Prompt => Below is a block of records; repeat each one exactly.

* * * * * * * * *

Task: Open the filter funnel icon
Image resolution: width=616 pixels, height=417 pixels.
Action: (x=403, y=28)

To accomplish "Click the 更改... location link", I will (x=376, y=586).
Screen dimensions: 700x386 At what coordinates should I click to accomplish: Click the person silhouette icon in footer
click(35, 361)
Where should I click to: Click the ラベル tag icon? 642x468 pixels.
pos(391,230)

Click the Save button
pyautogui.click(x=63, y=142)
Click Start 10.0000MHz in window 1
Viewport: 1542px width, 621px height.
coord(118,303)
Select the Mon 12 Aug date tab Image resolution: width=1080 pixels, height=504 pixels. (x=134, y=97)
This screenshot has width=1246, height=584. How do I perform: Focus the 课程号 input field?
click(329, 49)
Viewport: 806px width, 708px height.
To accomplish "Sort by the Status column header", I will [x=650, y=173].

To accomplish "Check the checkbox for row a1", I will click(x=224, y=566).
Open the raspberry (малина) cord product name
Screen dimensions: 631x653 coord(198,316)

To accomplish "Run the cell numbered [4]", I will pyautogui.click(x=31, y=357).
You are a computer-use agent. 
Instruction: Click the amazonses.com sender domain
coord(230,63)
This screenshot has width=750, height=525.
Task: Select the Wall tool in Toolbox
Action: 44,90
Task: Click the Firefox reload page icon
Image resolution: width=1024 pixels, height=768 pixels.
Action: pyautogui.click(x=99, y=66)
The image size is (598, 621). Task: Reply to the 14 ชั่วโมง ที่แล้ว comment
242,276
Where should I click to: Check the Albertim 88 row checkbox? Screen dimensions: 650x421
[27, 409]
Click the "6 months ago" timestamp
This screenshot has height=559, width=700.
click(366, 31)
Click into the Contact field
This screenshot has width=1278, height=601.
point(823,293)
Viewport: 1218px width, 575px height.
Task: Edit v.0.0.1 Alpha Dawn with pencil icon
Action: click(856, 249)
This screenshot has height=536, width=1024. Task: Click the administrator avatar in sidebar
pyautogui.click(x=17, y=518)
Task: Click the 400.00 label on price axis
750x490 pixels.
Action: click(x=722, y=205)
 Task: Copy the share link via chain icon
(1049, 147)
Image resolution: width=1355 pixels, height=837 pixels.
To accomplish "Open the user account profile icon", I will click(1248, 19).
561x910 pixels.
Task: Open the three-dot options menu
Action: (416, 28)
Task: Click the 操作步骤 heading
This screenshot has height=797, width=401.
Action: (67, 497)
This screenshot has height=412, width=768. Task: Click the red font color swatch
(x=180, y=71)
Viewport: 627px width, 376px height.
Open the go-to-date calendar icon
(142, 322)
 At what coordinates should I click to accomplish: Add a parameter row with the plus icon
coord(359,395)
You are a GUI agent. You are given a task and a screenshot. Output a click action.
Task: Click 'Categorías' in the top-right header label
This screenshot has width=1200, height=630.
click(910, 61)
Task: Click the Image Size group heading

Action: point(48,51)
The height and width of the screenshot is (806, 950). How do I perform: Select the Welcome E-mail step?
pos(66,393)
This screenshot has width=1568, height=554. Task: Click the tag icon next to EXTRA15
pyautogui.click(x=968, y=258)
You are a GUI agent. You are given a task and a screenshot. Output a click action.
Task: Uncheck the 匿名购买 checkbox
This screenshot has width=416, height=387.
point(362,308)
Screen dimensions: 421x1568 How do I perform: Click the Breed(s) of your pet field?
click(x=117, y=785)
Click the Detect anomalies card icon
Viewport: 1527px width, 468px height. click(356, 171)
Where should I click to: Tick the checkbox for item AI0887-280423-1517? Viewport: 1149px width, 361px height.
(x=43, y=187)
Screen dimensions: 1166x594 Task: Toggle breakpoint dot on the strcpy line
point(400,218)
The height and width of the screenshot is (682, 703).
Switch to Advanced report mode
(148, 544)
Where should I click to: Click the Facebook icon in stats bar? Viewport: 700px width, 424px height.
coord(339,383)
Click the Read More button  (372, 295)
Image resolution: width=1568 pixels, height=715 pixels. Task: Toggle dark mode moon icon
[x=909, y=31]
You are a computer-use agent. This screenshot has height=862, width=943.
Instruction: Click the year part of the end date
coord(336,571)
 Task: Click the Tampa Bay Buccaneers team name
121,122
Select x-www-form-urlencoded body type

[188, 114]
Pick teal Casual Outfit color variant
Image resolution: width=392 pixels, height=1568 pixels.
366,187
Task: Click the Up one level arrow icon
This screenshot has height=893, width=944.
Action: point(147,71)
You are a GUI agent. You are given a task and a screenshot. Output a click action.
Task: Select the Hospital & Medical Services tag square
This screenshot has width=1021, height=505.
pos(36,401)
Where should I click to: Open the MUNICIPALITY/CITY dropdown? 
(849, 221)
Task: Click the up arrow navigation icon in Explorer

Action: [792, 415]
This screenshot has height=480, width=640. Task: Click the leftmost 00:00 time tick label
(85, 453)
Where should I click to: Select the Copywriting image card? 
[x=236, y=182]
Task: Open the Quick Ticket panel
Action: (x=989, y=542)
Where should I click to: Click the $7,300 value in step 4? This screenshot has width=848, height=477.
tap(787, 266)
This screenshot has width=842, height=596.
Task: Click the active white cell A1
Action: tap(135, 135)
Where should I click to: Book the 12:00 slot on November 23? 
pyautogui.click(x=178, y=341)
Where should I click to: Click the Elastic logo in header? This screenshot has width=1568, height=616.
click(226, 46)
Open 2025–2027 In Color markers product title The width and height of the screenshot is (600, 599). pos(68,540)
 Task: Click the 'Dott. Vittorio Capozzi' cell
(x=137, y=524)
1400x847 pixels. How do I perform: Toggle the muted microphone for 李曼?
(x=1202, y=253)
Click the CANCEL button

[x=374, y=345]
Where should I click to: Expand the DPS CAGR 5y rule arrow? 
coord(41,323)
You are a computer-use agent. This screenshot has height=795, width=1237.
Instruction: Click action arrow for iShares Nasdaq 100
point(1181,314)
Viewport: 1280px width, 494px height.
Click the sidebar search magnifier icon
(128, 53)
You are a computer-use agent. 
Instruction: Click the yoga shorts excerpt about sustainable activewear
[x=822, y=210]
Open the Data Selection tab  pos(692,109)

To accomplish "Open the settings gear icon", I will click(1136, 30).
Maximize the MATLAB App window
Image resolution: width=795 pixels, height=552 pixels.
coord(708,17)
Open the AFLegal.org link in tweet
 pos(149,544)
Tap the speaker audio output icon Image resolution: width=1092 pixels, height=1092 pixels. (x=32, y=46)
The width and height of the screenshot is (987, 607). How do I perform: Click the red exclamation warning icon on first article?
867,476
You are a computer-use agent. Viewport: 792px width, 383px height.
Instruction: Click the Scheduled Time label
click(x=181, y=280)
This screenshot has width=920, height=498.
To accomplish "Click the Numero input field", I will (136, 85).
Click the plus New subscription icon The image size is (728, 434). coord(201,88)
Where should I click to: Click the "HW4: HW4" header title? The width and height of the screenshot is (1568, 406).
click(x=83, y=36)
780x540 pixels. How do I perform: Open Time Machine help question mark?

* * * * * * * * *

Your response =>
Task: Open the filter funnel icon
Image resolution: width=616 pixels, height=417 pixels.
Action: (x=403, y=28)

To accomplish "Click the 更改... location link", I will (x=376, y=586).
Screen dimensions: 700x386 At what coordinates should I click to accomplish: Click the person silhouette icon in footer
click(35, 361)
Where should I click to: Click the ラベル tag icon? 642x468 pixels.
pos(391,230)

Click the Save button
pyautogui.click(x=63, y=142)
Click Start 10.0000MHz in window 1
Viewport: 1542px width, 621px height.
coord(118,303)
Select the Mon 12 Aug date tab Image resolution: width=1080 pixels, height=504 pixels. (x=134, y=97)
This screenshot has width=1246, height=584. How do I perform: Focus the 课程号 input field?
click(329, 49)
Viewport: 806px width, 708px height.
To accomplish "Sort by the Status column header", I will [x=650, y=173].

To accomplish "Check the checkbox for row a1", I will click(x=224, y=566).
Open the raspberry (малина) cord product name
Screen dimensions: 631x653 coord(198,316)

To accomplish "Run the cell numbered [4]", I will pyautogui.click(x=31, y=357).
You are a computer-use agent. 
Instruction: Click the amazonses.com sender domain
coord(230,63)
This screenshot has width=750, height=525.
Task: Select the Wall tool in Toolbox
Action: 44,90
Task: Click the Firefox reload page icon
Image resolution: width=1024 pixels, height=768 pixels.
Action: pyautogui.click(x=99, y=66)
The image size is (598, 621). Task: Reply to the 14 ชั่วโมง ที่แล้ว comment
242,276
Where should I click to: Check the Albertim 88 row checkbox? Screen dimensions: 650x421
[27, 409]
Click the "6 months ago" timestamp
This screenshot has height=559, width=700.
click(366, 31)
Click into the Contact field
This screenshot has width=1278, height=601.
point(823,293)
Viewport: 1218px width, 575px height.
Task: Edit v.0.0.1 Alpha Dawn with pencil icon
Action: click(856, 249)
This screenshot has height=536, width=1024. Task: Click the administrator avatar in sidebar
pyautogui.click(x=17, y=518)
Task: Click the 400.00 label on price axis
750x490 pixels.
Action: click(x=722, y=205)
 Task: Copy the share link via chain icon
(1049, 147)
Image resolution: width=1355 pixels, height=837 pixels.
To accomplish "Open the user account profile icon", I will click(1248, 19).
561x910 pixels.
Task: Open the three-dot options menu
Action: (416, 28)
Task: Click the 操作步骤 heading
This screenshot has height=797, width=401.
Action: (67, 497)
This screenshot has height=412, width=768. Task: Click the red font color swatch
(x=180, y=71)
Viewport: 627px width, 376px height.
Open the go-to-date calendar icon
(142, 322)
 At what coordinates should I click to accomplish: Add a parameter row with the plus icon
coord(359,395)
You are a GUI agent. You are given a task and a screenshot. Output a click action.
Task: Click 'Categorías' in the top-right header label
This screenshot has width=1200, height=630.
click(910, 61)
Task: Click the Image Size group heading

Action: point(48,51)
The height and width of the screenshot is (806, 950). How do I perform: Select the Welcome E-mail step?
pos(66,393)
This screenshot has width=1568, height=554. Task: Click the tag icon next to EXTRA15
pyautogui.click(x=968, y=258)
You are a GUI agent. You are given a task and a screenshot. Output a click action.
Task: Uncheck the 匿名购买 checkbox
This screenshot has width=416, height=387.
point(362,308)
Screen dimensions: 421x1568 How do I perform: Click the Breed(s) of your pet field?
click(x=117, y=785)
Click the Detect anomalies card icon
Viewport: 1527px width, 468px height. click(356, 171)
Where should I click to: Tick the checkbox for item AI0887-280423-1517? Viewport: 1149px width, 361px height.
(x=43, y=187)
Screen dimensions: 1166x594 Task: Toggle breakpoint dot on the strcpy line
point(400,218)
The height and width of the screenshot is (682, 703).
Switch to Advanced report mode
(148, 544)
Where should I click to: Click the Facebook icon in stats bar? Viewport: 700px width, 424px height.
coord(339,383)
Click the Read More button  (372, 295)
Image resolution: width=1568 pixels, height=715 pixels. Task: Toggle dark mode moon icon
[x=909, y=31]
You are a computer-use agent. This screenshot has height=862, width=943.
Instruction: Click the year part of the end date
coord(336,571)
 Task: Click the Tampa Bay Buccaneers team name
121,122
Select x-www-form-urlencoded body type

[188, 114]
Pick teal Casual Outfit color variant
Image resolution: width=392 pixels, height=1568 pixels.
366,187
Task: Click the Up one level arrow icon
This screenshot has height=893, width=944.
Action: point(147,71)
You are a GUI agent. You are given a task and a screenshot. Output a click action.
Task: Select the Hospital & Medical Services tag square
This screenshot has width=1021, height=505.
pos(36,401)
Where should I click to: Open the MUNICIPALITY/CITY dropdown? 
(849, 221)
Task: Click the up arrow navigation icon in Explorer

Action: [792, 415]
This screenshot has height=480, width=640. Task: Click the leftmost 00:00 time tick label
(85, 453)
Where should I click to: Select the Copywriting image card? 
[x=236, y=182]
Task: Open the Quick Ticket panel
Action: (x=989, y=542)
Where should I click to: Click the $7,300 value in step 4? This screenshot has width=848, height=477.
tap(787, 266)
This screenshot has width=842, height=596.
Task: Click the active white cell A1
Action: tap(135, 135)
Where should I click to: Book the 12:00 slot on November 23? 
pyautogui.click(x=178, y=341)
Where should I click to: Click the Elastic logo in header? This screenshot has width=1568, height=616.
click(226, 46)
Open 2025–2027 In Color markers product title The width and height of the screenshot is (600, 599). pos(68,540)
 Task: Click the 'Dott. Vittorio Capozzi' cell
(x=137, y=524)
1400x847 pixels. How do I perform: Toggle the muted microphone for 李曼?
(x=1202, y=253)
Click the CANCEL button

[x=374, y=345]
Where should I click to: Expand the DPS CAGR 5y rule arrow? 
coord(41,323)
You are a computer-use agent. This screenshot has height=795, width=1237.
Instruction: Click action arrow for iShares Nasdaq 100
point(1181,314)
Viewport: 1280px width, 494px height.
Click the sidebar search magnifier icon
(128, 53)
You are a computer-use agent. 
Instruction: Click the yoga shorts excerpt about sustainable activewear
[x=822, y=210]
Open the Data Selection tab  pos(692,109)

To accomplish "Open the settings gear icon", I will click(1136, 30).
Maximize the MATLAB App window
Image resolution: width=795 pixels, height=552 pixels.
coord(708,17)
Open the AFLegal.org link in tweet
 pos(149,544)
Tap the speaker audio output icon Image resolution: width=1092 pixels, height=1092 pixels. (x=32, y=46)
The width and height of the screenshot is (987, 607). How do I perform: Click the red exclamation warning icon on first article?
867,476
You are a computer-use agent. Viewport: 792px width, 383px height.
Instruction: Click the Scheduled Time label
click(x=181, y=280)
This screenshot has width=920, height=498.
To accomplish "Click the Numero input field", I will (136, 85).
Click the plus New subscription icon The image size is (728, 434). coord(201,88)
Where should I click to: Click the "HW4: HW4" header title? The width and height of the screenshot is (1568, 406).
click(x=83, y=36)
780x540 pixels. How do I perform: Open Time Machine help question mark?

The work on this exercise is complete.